The North Atlantic Oscillation (NAO) is a large-scale pattern of climate variability that has been shown to have important ecological effects on a wide spectrum of taxa. Studies on terrestrial invertebrates are, however, lacking. We studied climate-connected causes of changes in population sizes in island populations of the spittlebug Philaenus spumarius (L.) (Homoptera). Three populations living in meadows on small Baltic Sea islands were investigated during the years 1970–2005 in Tvärminne archipelago, southern Finland. A separate analysis was done on the effects of NAO and local climate variables on spittlebug survival in 1969–1978, for which survival data existed for two islands. We studied survival at two stages of the life cycle: growth rate from females to next year's instars (probably mostly related to overwintering egg survival), and survival from third instar stage to adult. The latter is connected to mortality caused by desiccation of plants and spittle masses.
Higher winter NAO values were consistently associated with smaller population sizes on all three islands. Local climate variables entering the most parsimonious autoregressive models of population abundance were April and May mean temperature, May precipitation, an index of May humidity, and mean temperature of the coldest month of the previous winter. High winter NAO values had a clear negative effect on late instar survival in 1969–1978. Even May–June humidity and mean temperature of the coldest month were associated with late instar survival. The climate variables studied (including NAO) had no effect on the growth rate from females to next year's instars.

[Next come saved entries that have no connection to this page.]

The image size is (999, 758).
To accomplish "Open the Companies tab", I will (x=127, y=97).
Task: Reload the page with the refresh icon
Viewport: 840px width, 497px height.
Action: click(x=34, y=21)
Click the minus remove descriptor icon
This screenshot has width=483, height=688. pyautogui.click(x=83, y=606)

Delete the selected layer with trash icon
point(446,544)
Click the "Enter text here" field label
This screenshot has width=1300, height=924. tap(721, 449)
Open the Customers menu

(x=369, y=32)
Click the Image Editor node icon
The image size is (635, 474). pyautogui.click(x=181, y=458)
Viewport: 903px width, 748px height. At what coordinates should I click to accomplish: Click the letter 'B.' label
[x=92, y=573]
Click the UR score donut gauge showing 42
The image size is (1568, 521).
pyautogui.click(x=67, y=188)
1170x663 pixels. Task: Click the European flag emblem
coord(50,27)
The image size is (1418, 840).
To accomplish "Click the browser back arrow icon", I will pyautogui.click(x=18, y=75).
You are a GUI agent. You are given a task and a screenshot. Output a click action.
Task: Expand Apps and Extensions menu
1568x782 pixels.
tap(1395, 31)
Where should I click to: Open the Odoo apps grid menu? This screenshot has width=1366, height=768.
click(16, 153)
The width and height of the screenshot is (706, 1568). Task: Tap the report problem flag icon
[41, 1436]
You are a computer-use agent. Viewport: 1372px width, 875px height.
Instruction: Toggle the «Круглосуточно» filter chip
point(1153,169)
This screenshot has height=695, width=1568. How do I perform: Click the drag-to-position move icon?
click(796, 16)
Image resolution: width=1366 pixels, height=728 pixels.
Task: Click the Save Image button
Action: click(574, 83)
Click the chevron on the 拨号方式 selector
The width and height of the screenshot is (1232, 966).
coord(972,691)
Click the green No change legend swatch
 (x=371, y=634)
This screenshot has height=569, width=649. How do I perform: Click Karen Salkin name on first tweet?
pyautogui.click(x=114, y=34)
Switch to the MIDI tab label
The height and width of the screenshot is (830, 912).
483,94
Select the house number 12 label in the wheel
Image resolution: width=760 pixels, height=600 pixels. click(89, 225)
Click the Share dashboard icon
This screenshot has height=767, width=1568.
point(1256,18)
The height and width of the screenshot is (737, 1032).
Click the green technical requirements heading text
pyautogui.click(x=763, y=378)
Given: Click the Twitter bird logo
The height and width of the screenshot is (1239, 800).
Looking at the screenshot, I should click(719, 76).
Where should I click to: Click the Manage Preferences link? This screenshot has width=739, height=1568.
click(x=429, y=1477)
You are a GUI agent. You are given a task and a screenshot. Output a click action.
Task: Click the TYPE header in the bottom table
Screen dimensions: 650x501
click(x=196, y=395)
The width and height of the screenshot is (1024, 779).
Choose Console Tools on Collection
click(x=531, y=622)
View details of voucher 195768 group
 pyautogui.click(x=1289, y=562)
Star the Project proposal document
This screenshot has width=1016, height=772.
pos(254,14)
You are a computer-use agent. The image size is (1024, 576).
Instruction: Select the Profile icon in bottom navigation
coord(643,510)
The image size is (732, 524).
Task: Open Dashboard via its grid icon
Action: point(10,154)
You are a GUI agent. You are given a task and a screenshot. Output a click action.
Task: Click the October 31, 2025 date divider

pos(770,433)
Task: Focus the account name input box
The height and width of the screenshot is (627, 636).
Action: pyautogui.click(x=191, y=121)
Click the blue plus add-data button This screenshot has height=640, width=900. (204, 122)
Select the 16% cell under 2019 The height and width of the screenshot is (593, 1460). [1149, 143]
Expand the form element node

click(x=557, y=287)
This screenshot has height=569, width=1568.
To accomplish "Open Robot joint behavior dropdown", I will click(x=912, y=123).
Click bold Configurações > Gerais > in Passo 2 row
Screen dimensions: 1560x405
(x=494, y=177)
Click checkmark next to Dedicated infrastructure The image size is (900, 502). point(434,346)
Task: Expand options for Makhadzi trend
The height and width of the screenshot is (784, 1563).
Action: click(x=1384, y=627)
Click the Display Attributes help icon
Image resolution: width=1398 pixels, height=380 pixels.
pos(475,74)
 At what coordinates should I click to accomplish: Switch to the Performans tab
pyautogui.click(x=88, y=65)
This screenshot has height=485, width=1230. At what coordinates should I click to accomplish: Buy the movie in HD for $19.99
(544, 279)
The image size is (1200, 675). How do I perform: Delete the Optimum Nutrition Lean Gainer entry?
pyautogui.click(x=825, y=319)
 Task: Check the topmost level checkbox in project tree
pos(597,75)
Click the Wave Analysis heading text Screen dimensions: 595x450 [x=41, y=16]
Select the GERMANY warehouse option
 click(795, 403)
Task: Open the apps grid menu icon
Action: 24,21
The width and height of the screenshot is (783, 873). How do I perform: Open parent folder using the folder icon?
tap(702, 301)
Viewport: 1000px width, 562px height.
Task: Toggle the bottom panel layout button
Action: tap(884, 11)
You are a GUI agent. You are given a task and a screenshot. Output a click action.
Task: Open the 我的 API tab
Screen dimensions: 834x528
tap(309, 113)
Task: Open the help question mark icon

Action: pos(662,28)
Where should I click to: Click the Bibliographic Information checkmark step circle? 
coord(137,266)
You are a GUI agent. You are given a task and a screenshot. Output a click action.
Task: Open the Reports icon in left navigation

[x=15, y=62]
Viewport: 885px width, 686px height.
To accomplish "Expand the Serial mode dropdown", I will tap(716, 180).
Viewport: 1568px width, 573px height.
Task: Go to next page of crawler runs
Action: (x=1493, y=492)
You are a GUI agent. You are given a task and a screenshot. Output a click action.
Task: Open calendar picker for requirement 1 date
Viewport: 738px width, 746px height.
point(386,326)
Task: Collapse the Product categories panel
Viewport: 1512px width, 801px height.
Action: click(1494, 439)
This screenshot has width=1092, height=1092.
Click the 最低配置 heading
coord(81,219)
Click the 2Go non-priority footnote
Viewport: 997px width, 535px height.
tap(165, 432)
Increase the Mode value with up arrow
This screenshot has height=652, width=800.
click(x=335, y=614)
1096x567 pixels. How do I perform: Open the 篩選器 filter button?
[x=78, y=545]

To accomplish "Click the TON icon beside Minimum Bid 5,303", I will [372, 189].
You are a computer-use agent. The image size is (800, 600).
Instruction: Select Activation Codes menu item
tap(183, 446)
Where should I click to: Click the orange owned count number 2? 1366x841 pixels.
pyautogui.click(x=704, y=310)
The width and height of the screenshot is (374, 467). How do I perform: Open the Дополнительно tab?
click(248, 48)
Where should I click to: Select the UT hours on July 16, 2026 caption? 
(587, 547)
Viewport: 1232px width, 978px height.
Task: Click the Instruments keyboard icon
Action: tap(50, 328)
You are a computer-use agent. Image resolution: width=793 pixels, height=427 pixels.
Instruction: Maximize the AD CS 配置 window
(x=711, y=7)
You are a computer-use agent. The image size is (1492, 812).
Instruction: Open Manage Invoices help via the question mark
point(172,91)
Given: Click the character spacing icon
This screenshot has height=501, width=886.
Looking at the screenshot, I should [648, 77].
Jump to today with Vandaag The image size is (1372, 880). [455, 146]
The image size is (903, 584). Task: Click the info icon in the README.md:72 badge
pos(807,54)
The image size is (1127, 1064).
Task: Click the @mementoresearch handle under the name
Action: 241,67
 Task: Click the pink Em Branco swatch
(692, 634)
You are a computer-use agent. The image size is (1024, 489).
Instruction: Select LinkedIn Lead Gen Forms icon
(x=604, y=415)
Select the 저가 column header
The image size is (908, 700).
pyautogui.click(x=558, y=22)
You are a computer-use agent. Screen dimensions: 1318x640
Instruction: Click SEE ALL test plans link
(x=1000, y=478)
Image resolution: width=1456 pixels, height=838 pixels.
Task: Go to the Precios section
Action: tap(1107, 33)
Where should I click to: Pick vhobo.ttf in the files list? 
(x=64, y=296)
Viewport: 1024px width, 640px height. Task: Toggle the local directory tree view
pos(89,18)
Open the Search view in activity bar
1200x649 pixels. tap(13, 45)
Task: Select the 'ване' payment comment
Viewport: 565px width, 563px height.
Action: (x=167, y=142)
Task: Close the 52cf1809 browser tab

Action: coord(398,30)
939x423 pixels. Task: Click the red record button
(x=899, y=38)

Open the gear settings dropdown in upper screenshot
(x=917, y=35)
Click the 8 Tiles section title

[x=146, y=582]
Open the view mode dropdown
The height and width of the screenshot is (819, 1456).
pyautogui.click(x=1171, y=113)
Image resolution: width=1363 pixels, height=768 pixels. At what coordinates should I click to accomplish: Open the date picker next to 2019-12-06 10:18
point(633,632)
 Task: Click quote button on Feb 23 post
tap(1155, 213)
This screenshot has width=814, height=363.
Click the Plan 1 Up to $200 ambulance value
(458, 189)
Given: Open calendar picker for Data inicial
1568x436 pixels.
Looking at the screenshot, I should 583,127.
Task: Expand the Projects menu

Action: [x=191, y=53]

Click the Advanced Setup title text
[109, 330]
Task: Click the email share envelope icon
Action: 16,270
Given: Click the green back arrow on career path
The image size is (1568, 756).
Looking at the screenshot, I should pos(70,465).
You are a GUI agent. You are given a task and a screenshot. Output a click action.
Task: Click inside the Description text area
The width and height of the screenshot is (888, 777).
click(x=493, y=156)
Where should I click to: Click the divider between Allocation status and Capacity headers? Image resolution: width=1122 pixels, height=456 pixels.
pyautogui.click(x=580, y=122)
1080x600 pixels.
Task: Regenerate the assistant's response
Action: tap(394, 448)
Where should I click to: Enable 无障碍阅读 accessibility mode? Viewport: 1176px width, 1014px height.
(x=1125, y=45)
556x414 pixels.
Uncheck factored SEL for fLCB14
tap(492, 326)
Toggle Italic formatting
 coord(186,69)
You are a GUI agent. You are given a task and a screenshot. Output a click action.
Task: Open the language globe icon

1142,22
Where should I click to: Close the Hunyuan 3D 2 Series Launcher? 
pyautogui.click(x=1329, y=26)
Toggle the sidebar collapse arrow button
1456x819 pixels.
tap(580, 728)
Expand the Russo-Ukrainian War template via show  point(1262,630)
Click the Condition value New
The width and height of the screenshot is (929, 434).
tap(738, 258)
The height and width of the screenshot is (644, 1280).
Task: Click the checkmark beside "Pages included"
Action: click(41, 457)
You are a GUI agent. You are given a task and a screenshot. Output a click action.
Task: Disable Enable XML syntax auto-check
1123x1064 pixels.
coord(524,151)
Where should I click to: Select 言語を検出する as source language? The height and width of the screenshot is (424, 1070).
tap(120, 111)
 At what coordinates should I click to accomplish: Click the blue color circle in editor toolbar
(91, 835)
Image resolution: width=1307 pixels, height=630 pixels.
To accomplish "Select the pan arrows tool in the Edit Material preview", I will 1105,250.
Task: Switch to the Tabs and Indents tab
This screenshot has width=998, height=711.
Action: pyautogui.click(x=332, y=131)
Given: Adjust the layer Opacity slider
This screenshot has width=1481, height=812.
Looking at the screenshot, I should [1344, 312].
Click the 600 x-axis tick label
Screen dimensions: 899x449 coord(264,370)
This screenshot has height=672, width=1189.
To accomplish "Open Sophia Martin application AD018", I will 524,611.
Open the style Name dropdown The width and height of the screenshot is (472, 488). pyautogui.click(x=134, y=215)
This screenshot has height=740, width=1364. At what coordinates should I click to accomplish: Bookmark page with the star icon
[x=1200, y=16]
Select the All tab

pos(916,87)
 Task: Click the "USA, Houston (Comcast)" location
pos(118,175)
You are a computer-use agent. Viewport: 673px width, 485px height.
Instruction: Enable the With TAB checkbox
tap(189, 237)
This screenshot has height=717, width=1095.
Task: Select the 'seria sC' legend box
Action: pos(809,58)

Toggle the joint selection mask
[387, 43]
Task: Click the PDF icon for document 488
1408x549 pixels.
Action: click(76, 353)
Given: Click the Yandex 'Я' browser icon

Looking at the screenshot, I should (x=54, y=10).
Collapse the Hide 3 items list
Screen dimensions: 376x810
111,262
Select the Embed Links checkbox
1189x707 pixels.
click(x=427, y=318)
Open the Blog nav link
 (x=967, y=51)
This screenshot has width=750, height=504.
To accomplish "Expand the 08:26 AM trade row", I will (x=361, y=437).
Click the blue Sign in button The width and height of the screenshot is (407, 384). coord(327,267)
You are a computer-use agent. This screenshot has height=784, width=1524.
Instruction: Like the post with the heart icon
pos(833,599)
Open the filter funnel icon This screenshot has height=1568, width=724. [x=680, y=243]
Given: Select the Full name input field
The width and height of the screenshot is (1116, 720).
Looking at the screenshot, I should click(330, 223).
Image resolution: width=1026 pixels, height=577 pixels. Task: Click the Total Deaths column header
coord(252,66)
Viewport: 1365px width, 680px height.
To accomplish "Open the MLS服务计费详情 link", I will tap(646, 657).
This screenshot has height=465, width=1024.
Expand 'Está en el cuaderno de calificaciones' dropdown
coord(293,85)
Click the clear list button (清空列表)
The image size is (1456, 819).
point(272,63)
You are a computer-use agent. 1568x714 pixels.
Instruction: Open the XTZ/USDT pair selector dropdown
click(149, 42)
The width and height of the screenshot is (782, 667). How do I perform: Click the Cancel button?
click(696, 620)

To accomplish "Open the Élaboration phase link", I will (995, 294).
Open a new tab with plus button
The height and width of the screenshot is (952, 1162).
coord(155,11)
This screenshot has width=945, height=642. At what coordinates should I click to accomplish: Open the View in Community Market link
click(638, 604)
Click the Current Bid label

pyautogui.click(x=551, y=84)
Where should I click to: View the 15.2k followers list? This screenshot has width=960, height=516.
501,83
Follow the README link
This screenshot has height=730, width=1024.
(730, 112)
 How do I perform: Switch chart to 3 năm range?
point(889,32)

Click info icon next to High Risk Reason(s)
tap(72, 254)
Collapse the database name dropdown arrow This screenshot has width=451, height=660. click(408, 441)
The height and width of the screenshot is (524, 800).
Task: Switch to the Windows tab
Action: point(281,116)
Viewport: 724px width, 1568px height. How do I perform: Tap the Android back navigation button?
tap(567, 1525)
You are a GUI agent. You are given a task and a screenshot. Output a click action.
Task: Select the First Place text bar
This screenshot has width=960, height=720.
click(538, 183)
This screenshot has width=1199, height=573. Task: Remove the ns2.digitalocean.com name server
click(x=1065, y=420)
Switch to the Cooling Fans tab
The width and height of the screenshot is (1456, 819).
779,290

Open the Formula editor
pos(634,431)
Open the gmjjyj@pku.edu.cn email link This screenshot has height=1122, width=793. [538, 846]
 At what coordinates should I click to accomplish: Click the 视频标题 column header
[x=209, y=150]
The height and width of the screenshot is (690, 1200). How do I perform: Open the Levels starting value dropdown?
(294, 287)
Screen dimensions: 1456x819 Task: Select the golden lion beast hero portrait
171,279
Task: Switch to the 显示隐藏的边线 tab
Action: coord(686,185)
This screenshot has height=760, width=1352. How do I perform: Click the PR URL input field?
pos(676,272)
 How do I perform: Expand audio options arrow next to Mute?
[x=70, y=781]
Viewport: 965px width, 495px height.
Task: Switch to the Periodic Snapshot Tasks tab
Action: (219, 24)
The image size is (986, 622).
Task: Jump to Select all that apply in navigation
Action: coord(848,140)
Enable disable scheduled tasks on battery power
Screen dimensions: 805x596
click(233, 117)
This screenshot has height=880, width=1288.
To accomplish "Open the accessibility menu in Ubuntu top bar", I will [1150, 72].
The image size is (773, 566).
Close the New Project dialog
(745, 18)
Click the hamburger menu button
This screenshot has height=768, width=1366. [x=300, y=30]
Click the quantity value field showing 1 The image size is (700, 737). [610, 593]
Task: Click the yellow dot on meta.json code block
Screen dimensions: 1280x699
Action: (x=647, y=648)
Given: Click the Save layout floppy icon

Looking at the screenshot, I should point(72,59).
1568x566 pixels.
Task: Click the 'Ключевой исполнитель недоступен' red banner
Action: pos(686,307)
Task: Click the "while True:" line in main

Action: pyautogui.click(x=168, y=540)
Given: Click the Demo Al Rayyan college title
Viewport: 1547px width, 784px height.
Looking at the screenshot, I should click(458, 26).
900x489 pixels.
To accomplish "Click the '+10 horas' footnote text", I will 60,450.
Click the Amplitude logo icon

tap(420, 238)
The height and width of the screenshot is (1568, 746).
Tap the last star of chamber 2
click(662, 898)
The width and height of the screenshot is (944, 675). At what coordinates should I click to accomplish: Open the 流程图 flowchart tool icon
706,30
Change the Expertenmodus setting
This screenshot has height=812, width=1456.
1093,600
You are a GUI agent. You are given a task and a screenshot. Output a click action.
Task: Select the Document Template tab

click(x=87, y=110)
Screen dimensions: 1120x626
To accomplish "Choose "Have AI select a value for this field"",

NAO probably affected the populations primarily in late spring. Cold and snowy winters contribute to later snow melt and greater spring humidity in the meadows. We show that winter NAO has a considerable lagged effect on April and May temperature; even this second lagged effect contributes to differences in humidity. The lagged effect of the winter NAO to spring temperatures covers a large area in northern Europe and has been relatively stationary for 100 years at least in the Baltic area.